**提供的文本:**

╭──

摘要:青年流行语是青年生存状态、价值观念和情感诉求的时代镜像,包含日常生活镜像映射型流行语、身份认同符号确证型流行语、公共议题批判融入型流行语、社会主流价值观转化调适型流行语等样态。青年流行语既是青年思维活跃、创新思辨、自我认同等特征的外化,又受到社会文化、媒介传播场域、圈层破壁等影响,需要将其放置在社会生活与交往加速、青年群体圈层与破壁融合以及代际差异与对话驱动中进行审视。推动青年流行语健康发展和演变,应注重把握青年的精神生活和思想脉搏,从内容生产、融合共振、话语形式等维度构建符合社会主流价值观的青年话语体系,推动青年流行语与社会主流话语的接入融合,运用数智技术赋能话语的生成、传播与再造,使青年流行语既贴近青年实际,又具有深厚底蕴和价值导向,成为连接青年和社会的纽带,发挥其理解青年、引领青年、形塑青年的重要作用。

╰──

**任务要求 1:** 判断下列陈述是否与上面这段摘要一致,逐条回答"是"或"否",并原样引用摘要中起决定作用的文字。(a)青年流行语受到媒介传播场域的影响。(b)应当限制数智技术在青年话语中的运用。(c)青年流行语的样态之一是身份认同符号确证型流行语。
**任务要求 2:** 根据上面这段摘要,应从哪些维度构建符合社会主流价值观的青年话语体系?

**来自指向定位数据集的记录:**
╭──

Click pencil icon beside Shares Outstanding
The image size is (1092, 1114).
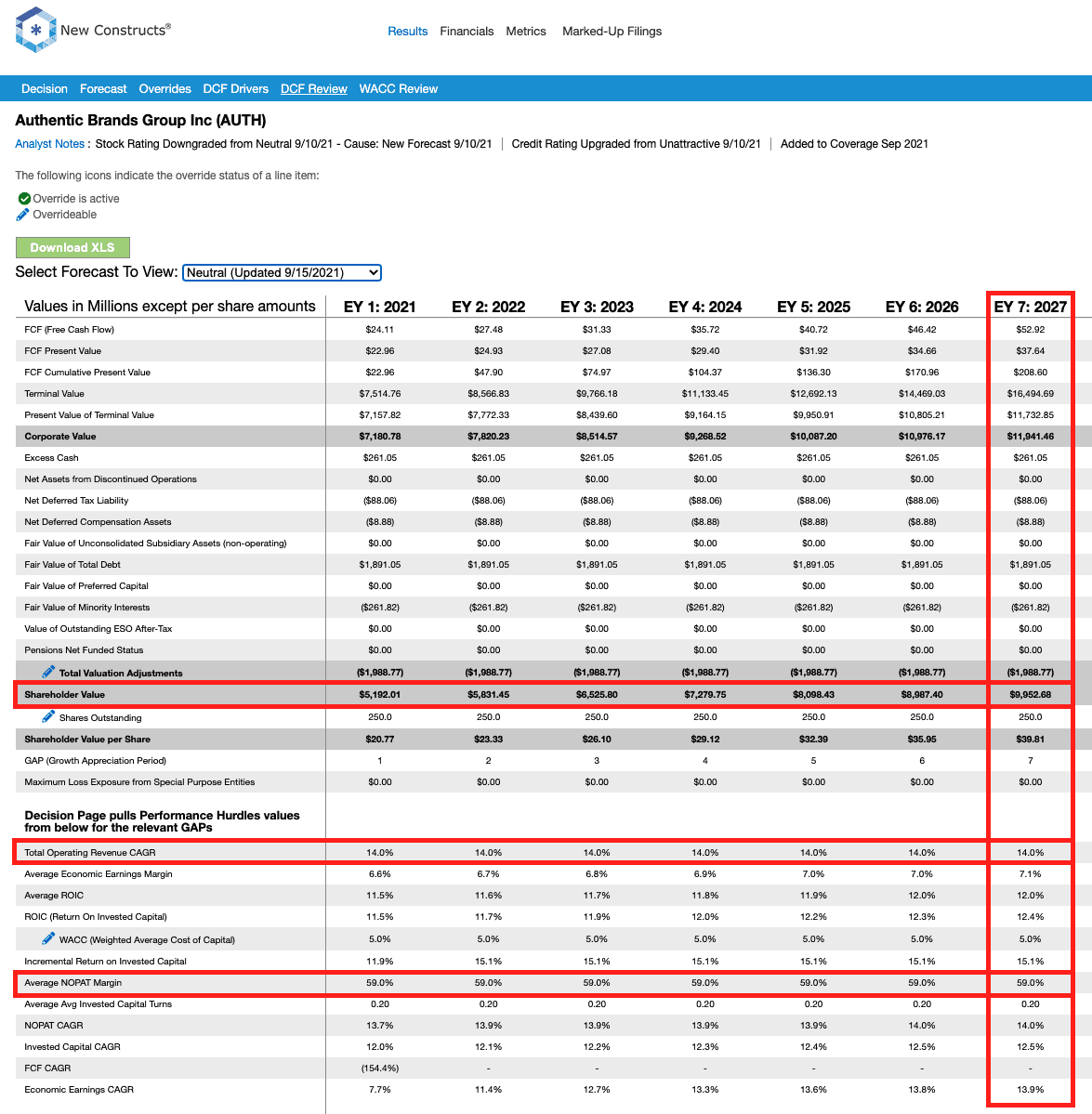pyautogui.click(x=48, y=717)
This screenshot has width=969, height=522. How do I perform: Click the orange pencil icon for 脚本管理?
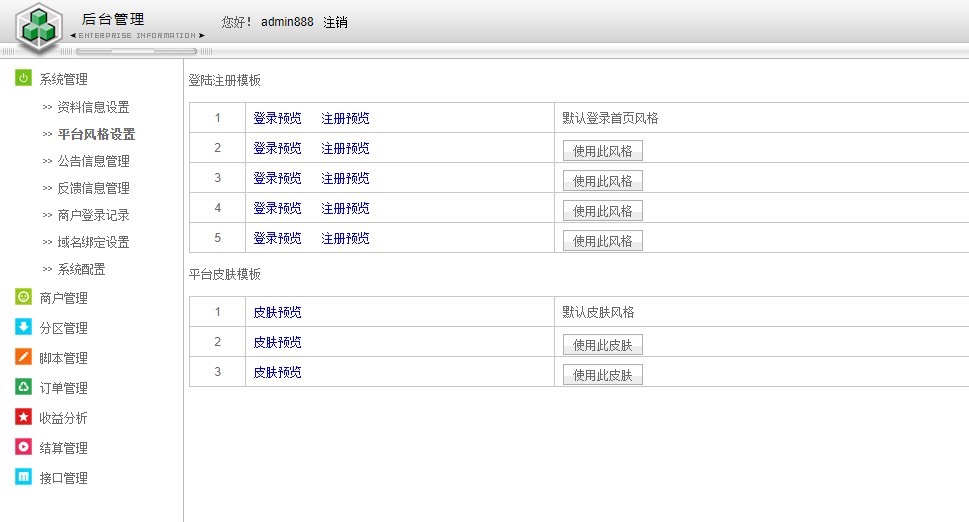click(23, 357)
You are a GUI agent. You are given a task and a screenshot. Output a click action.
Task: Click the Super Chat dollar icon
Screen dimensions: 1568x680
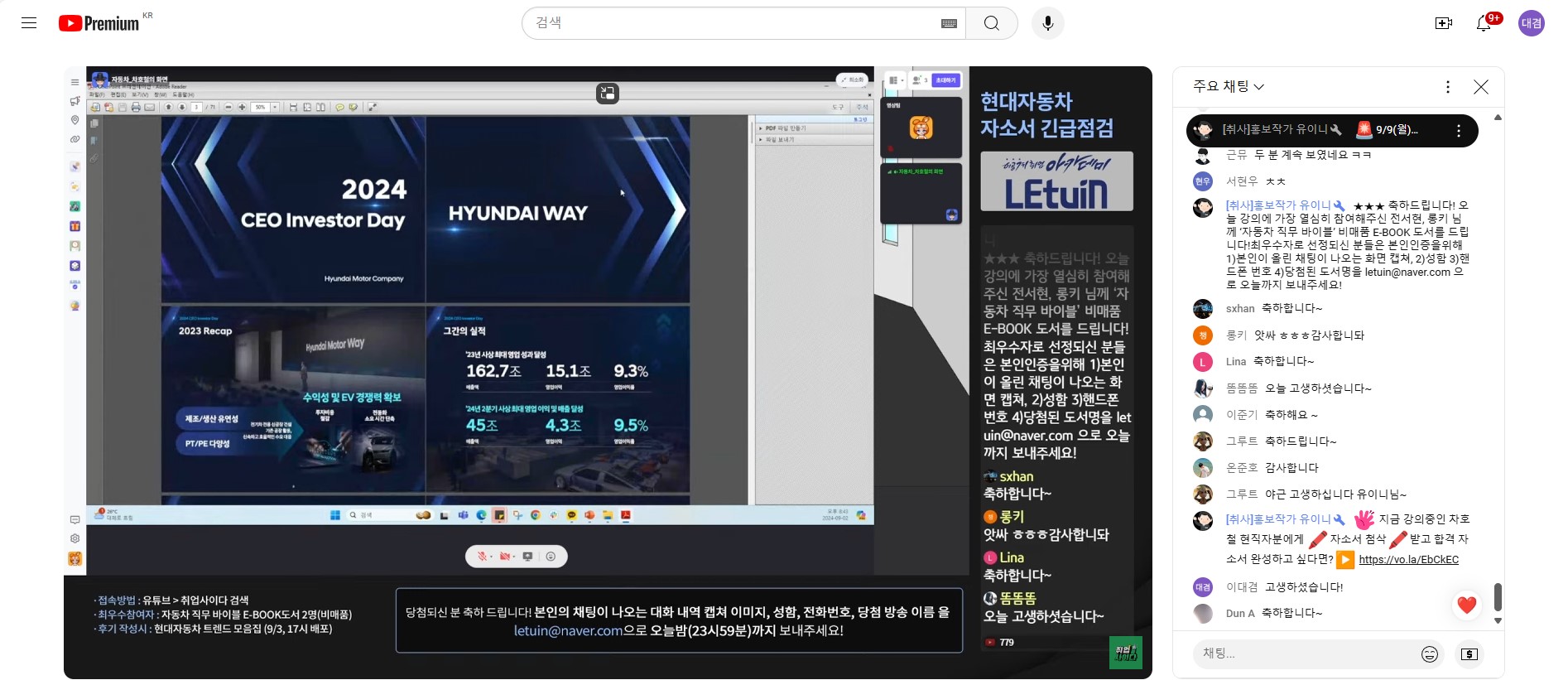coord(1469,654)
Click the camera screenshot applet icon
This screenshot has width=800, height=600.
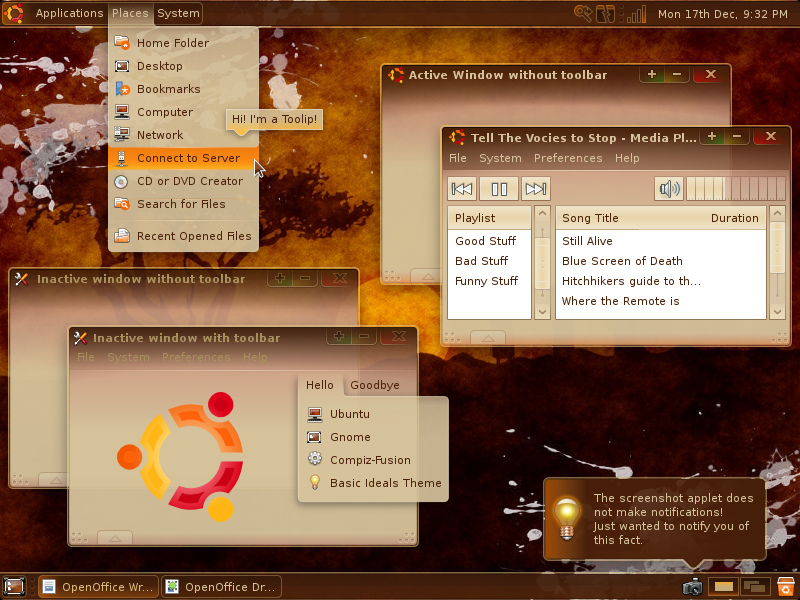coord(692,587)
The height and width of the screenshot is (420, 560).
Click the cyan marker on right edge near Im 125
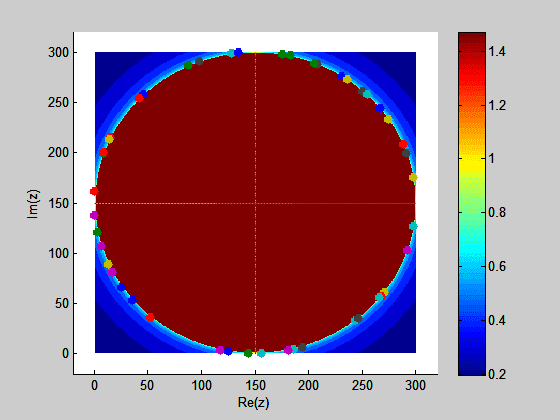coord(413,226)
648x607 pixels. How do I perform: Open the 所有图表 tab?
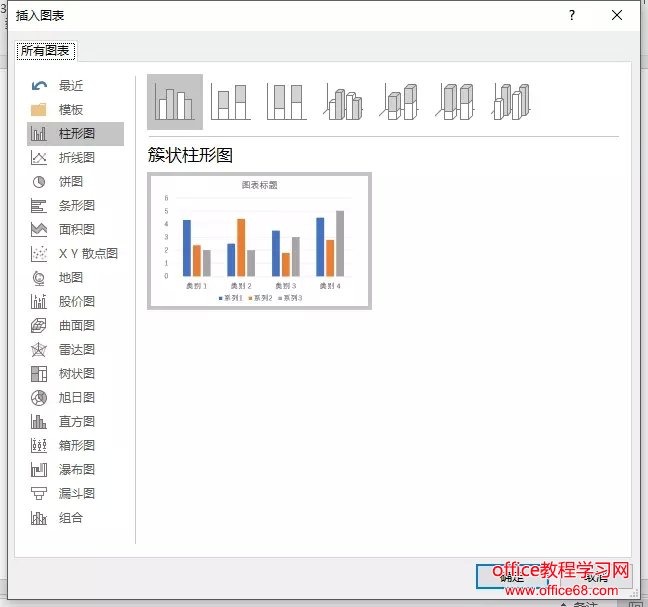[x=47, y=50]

╰──

**解答 1:**
(a)是:"又受到社会文化、媒介传播场域、圈层破壁等影响"
(b)否:"运用数智技术赋能话语的生成、传播与再造"
(c)是:"身份认同符号确证型流行语"

**解答 2:** 从内容生产、融合共振、话语形式等维度。